* START Data section *
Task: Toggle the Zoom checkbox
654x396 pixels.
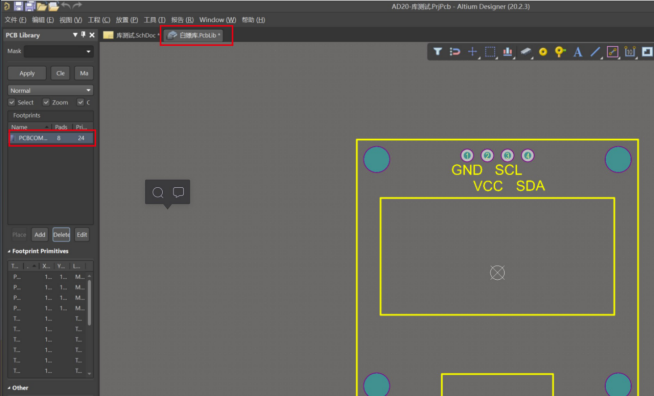Action: point(46,102)
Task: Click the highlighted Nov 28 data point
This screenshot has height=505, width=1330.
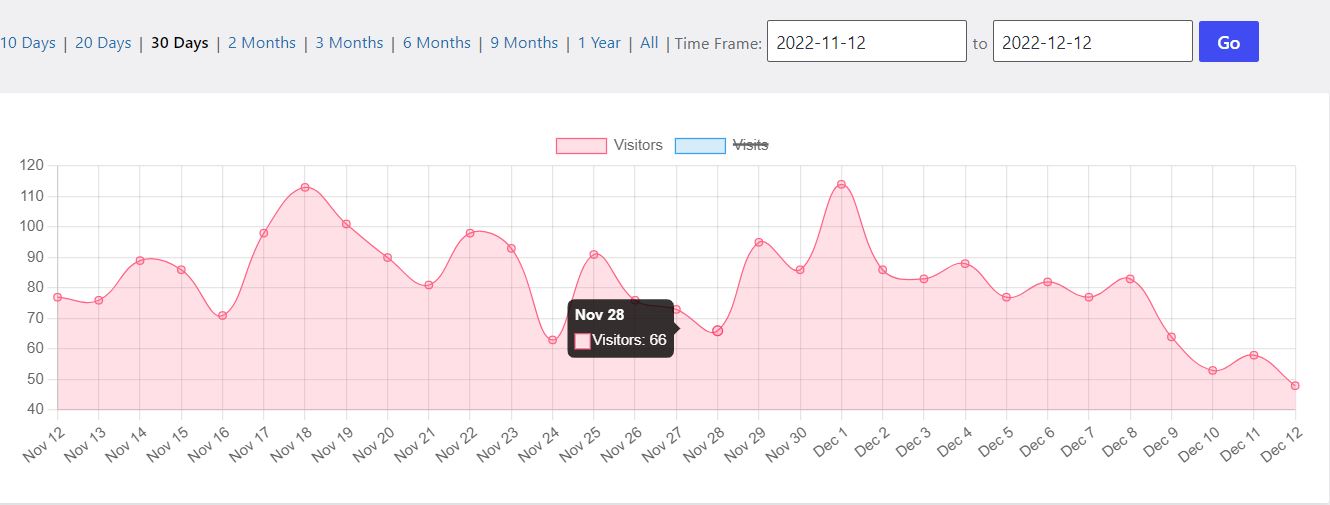Action: click(x=717, y=330)
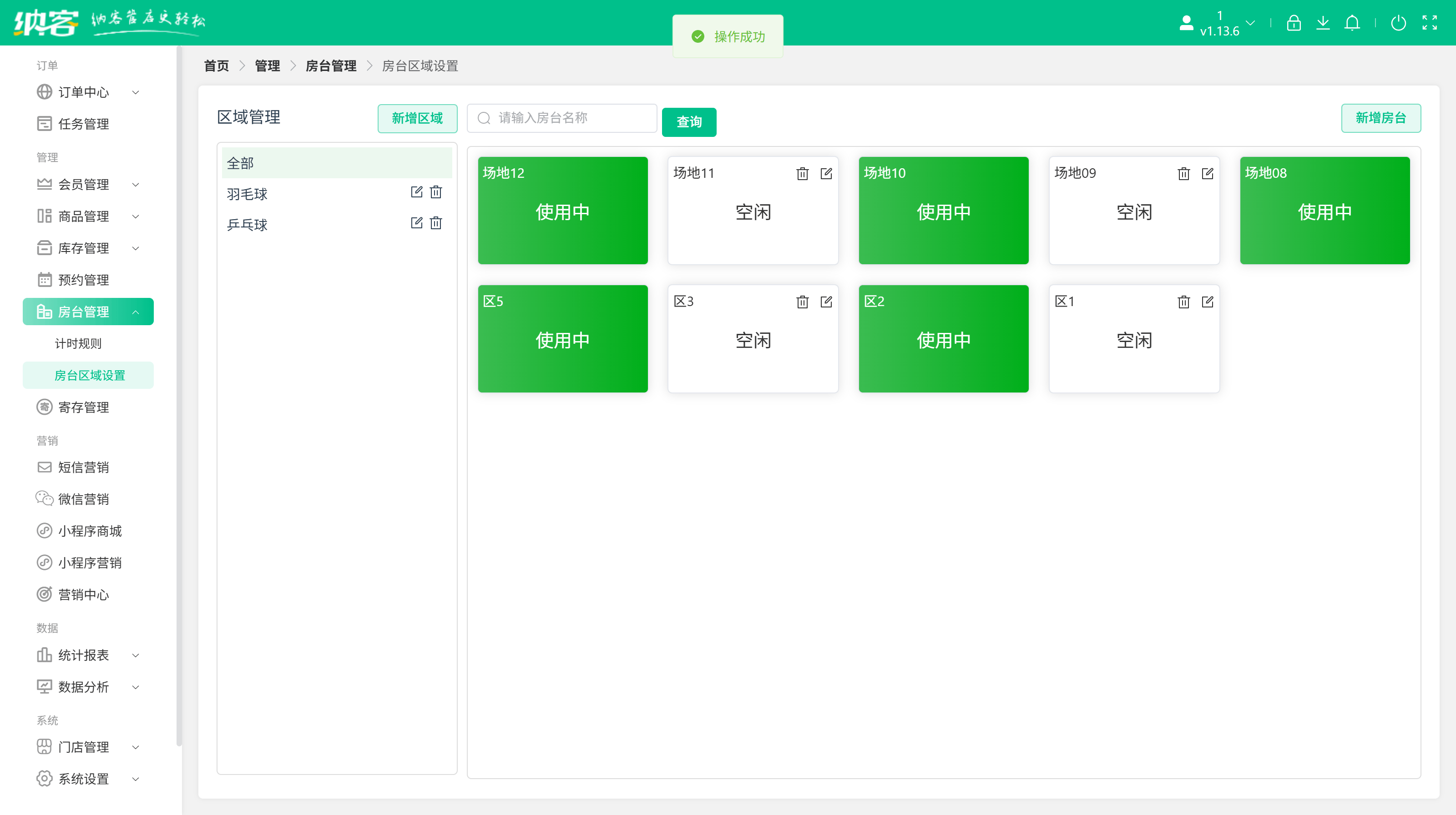Delete the 乒乓球 area

click(435, 222)
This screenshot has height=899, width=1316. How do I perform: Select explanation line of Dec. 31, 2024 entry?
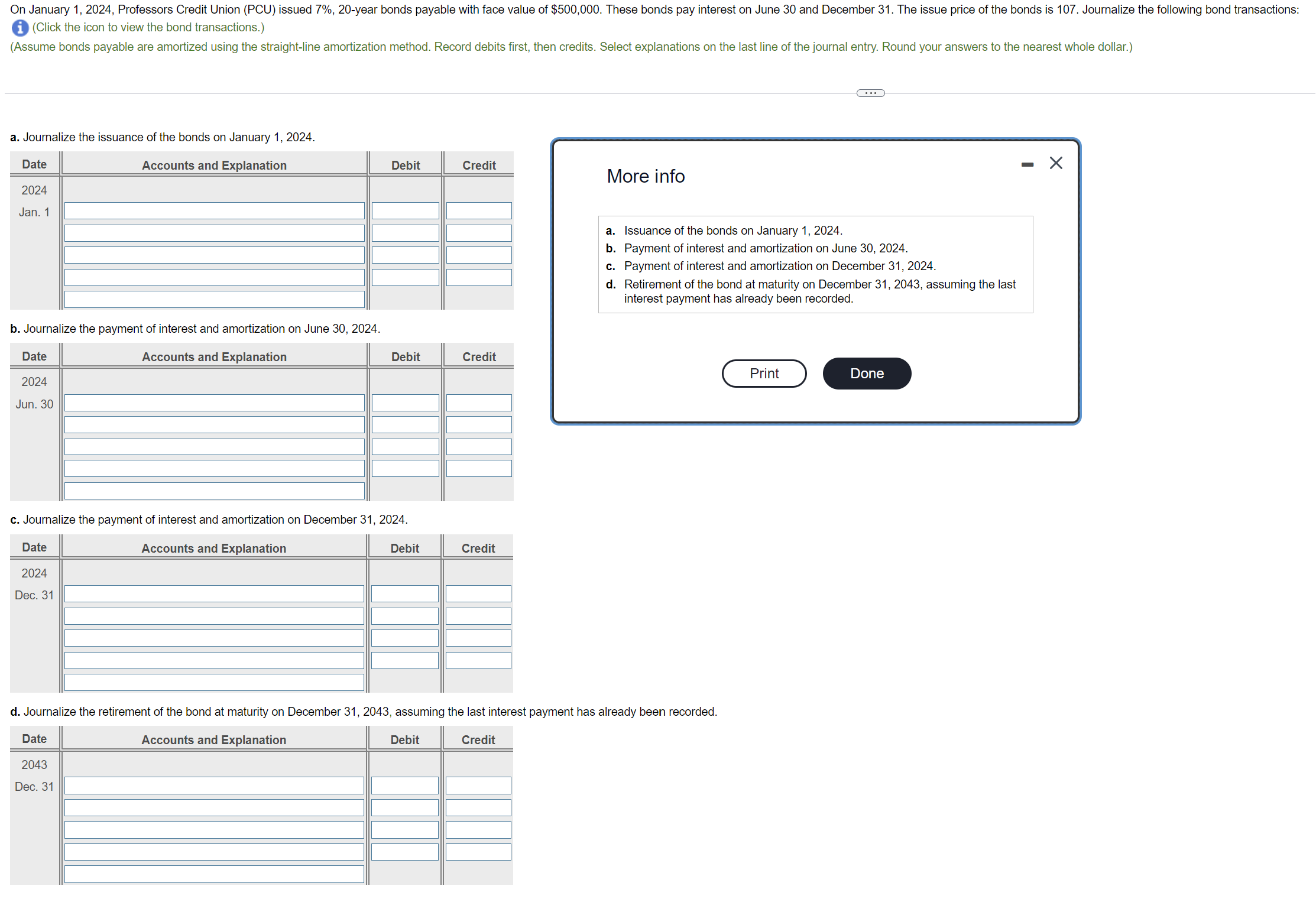[214, 682]
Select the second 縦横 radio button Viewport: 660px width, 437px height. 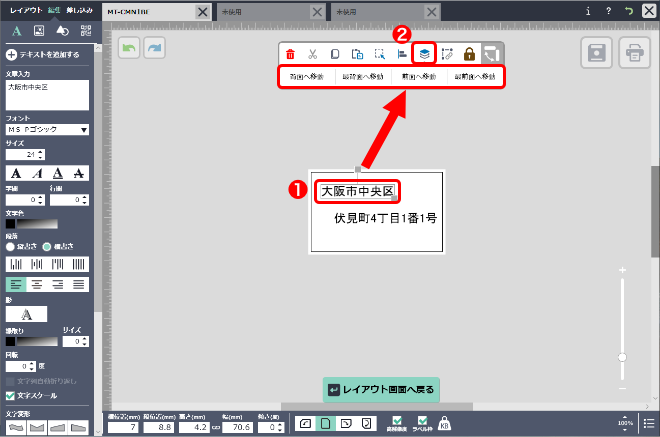tap(46, 246)
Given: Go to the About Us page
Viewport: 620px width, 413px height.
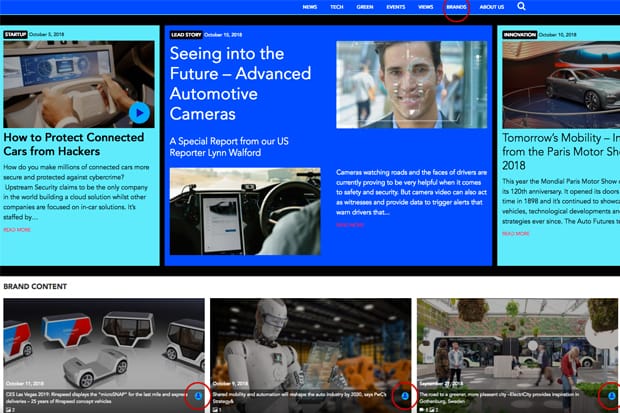Looking at the screenshot, I should point(492,7).
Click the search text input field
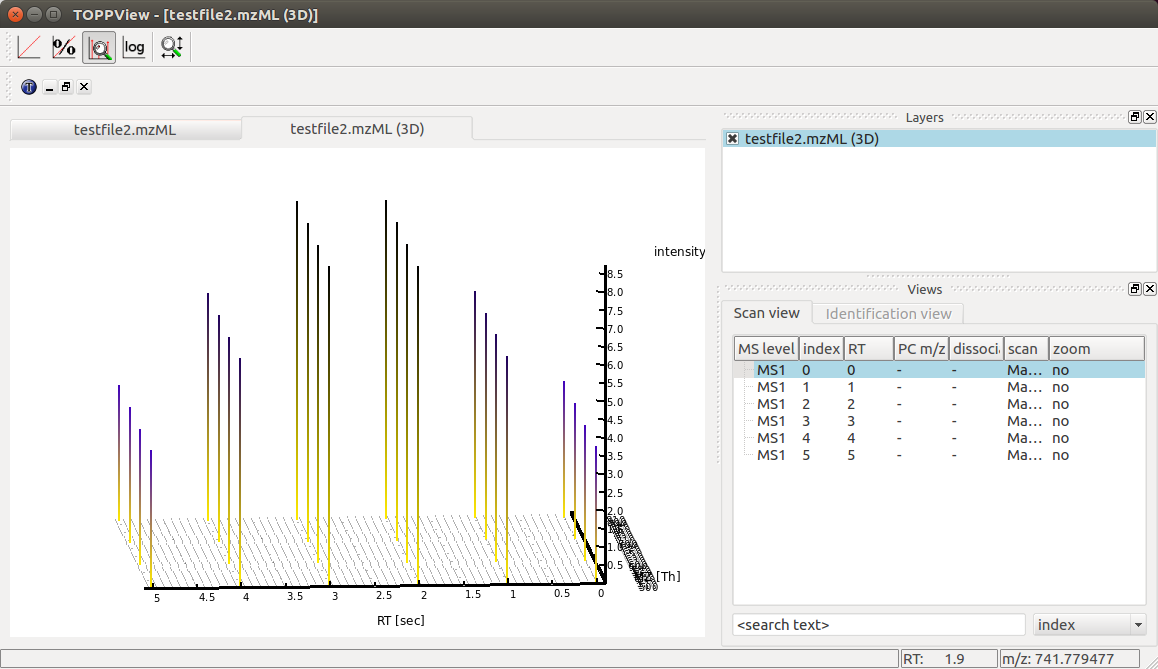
* END Data section *
◆ Exercise ◆
Identify each line of the rows above that contains the string "Task", and copy those lines in full.

◆ Solution for this exercise ◆
Task: Toggle the Zoom checkbox
Task: Click the highlighted Nov 28 data point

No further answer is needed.